The Woman in the Picture: Begum Amjadi Bano

 

On March 23rd, I wrote a brief entry about the veiled woman in a picture of the Lahore Resolution day. You can read that entry here. Until the day  I saw the this particular picture, this woman had not existed for me, for she had been totally elided from the mainstream history of the Pakistan movement: I mean the history taught and discussed in the Pakistan school system.

Thanks to the internet that mystery has now been solved. One of our kind readers, Mr. Muhammad Ahmed, was able to find her real name and also a few references to her accomplishments. So I take these few moments to share these details and to thank Muhammad Ahmed for his generosity in sharing this knowledge.

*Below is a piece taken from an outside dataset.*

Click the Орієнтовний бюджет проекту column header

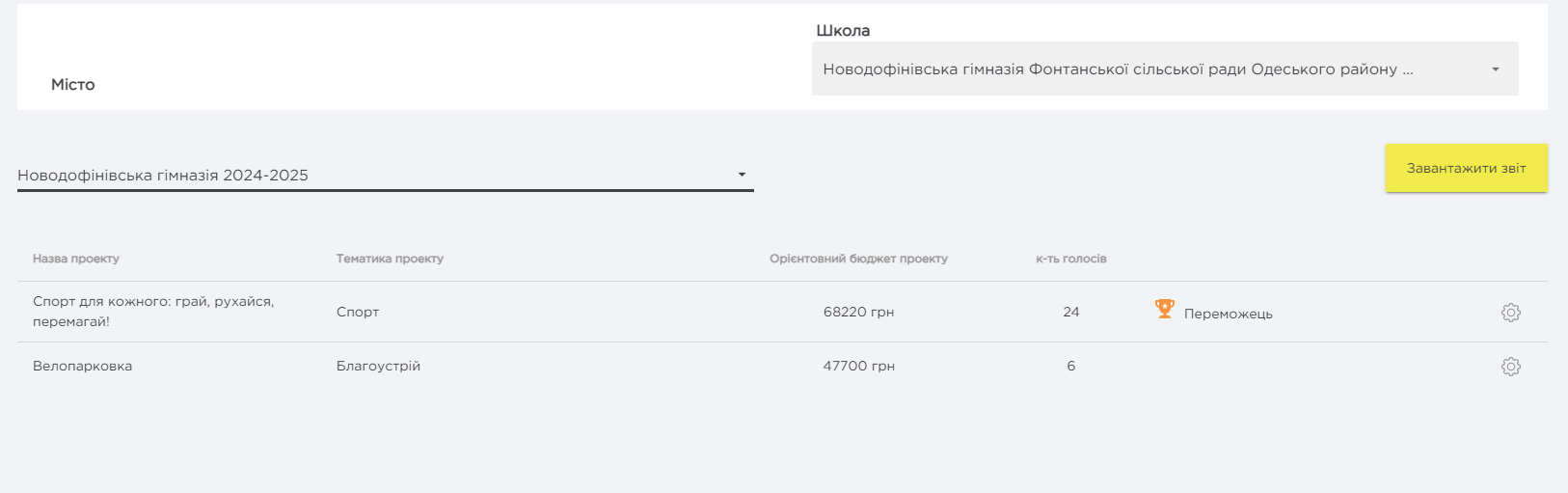point(858,259)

The lady in question was named Begum Amjadi Bano who was married to Maulana Muhammad Ali, the man to her right, and she was a participating member of the committee that drafted the Lahore Resolution. You can also find more information about her by using the following links:

I do hope that Pakistani historians will retrieve more and more of such figures and that their stories will be foregrounded in our teaching but also in the media and the public sphere. Inclusion of these silenced narratives is one of the many ways to challenge the phallocentric historiography of the Pakistan movement.

Once again, my thanks to Mr. Ahmed for sharing his knowledge with us.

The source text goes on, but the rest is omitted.